[Word and item position data]
══════════

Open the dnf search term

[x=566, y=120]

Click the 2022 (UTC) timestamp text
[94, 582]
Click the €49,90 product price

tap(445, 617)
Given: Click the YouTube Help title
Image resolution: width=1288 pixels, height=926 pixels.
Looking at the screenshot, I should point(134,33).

══════════

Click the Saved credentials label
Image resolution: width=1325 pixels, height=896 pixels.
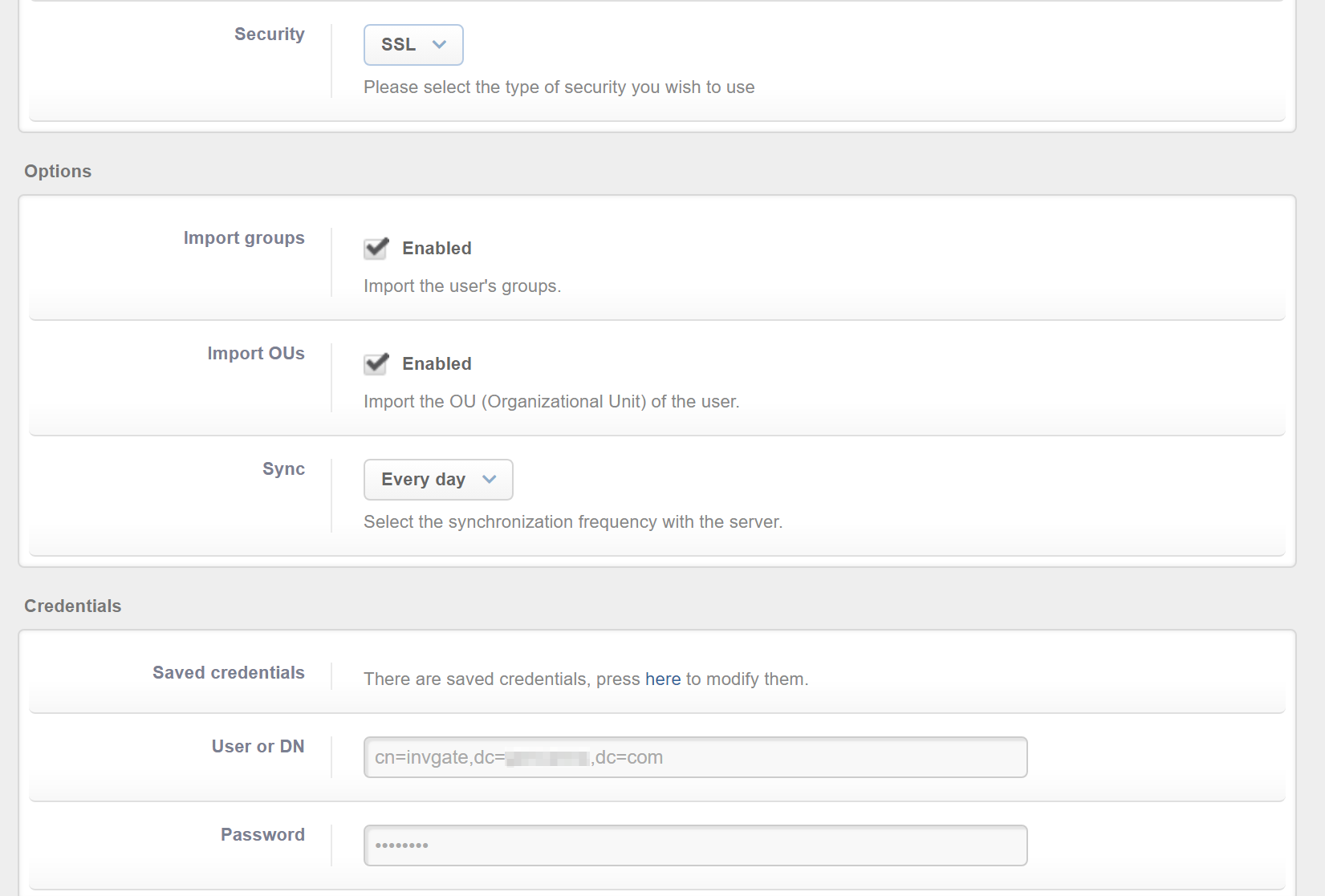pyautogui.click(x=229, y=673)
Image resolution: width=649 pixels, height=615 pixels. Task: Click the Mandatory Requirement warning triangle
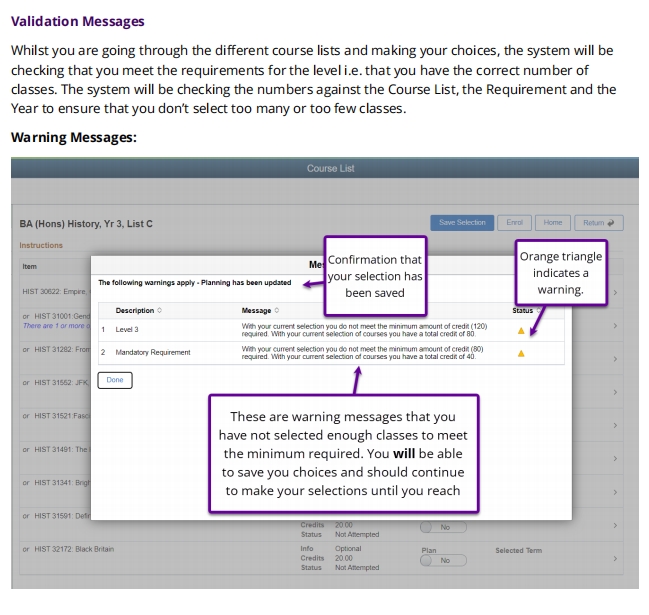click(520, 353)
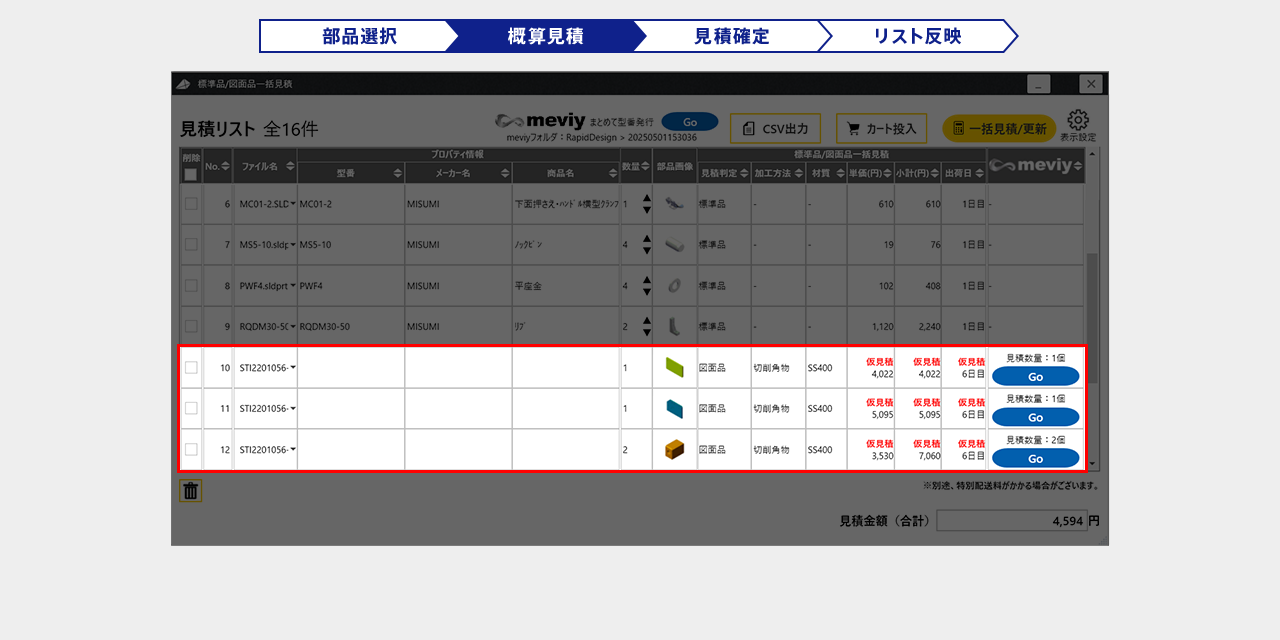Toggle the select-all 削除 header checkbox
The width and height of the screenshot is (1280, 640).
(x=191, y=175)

══════════

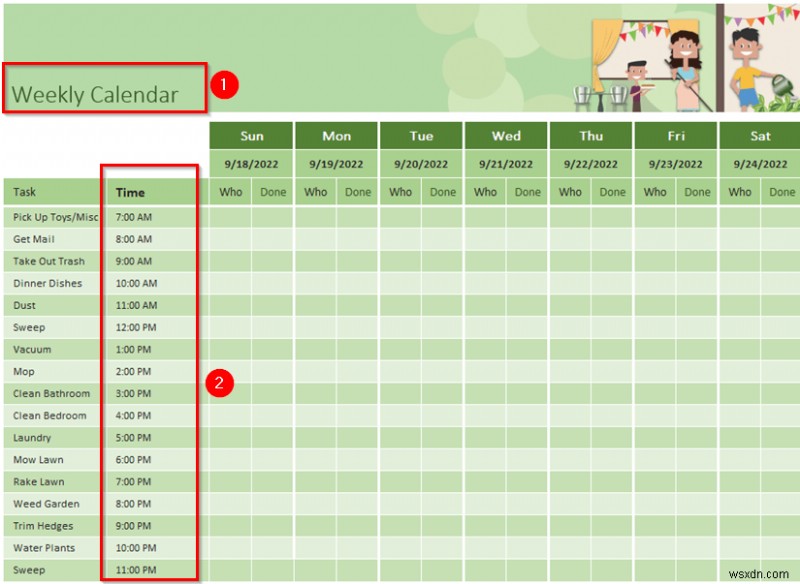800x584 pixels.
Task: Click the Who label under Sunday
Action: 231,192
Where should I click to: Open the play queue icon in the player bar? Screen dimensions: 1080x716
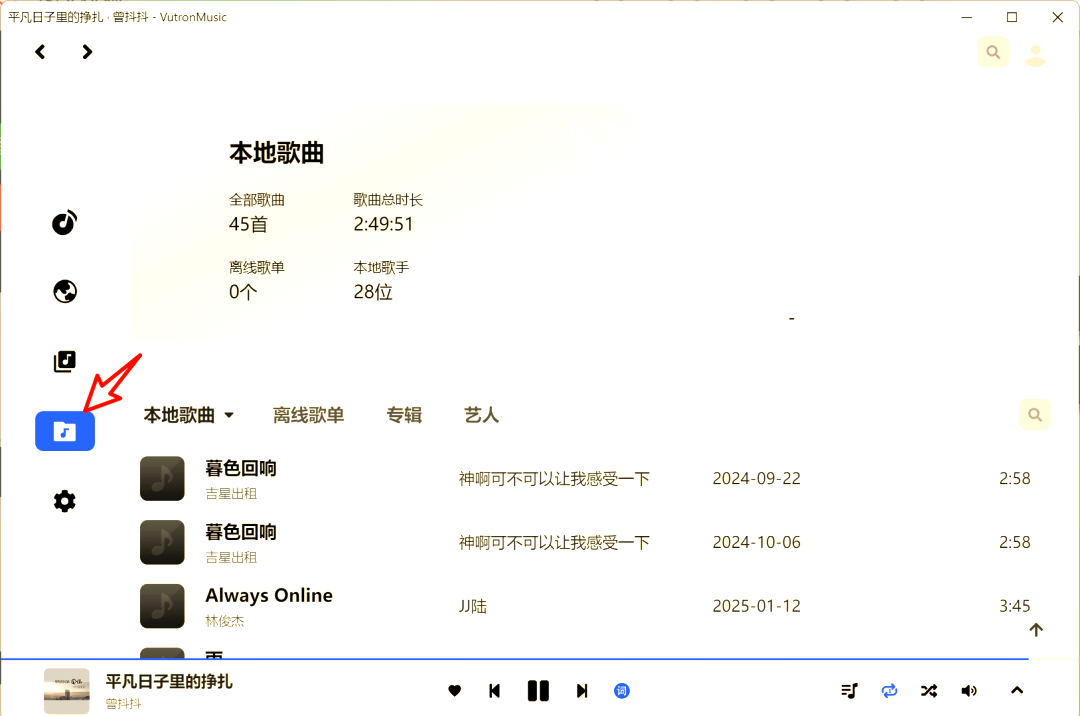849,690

══════════

▶ _Short exercise_: Turn the material from the line with "Click the Saved credentials label" to the line with "(x=191, y=175)" into a Markdown table with the columns Row and Line, skipping any blank lines. Leave the pictures out.

▶ _Reply_:
| Row | Line |
|---|---|
| 1 | Click the Saved credentials label |
| 2 | Image resolution: width=1325 pixels, height=896 pixels. |
| 3 | pyautogui.click(x=229, y=673) |
| 4 | Image resolution: width=649 pixels, height=615 pixels. Task: Click the Mandatory Requirement warning triangle |
| 5 | click(520, 353) |
| 6 | Toggle the select-all 削除 header checkbox |
| 7 | The width and height of the screenshot is (1280, 640). |
| 8 | (x=191, y=175) |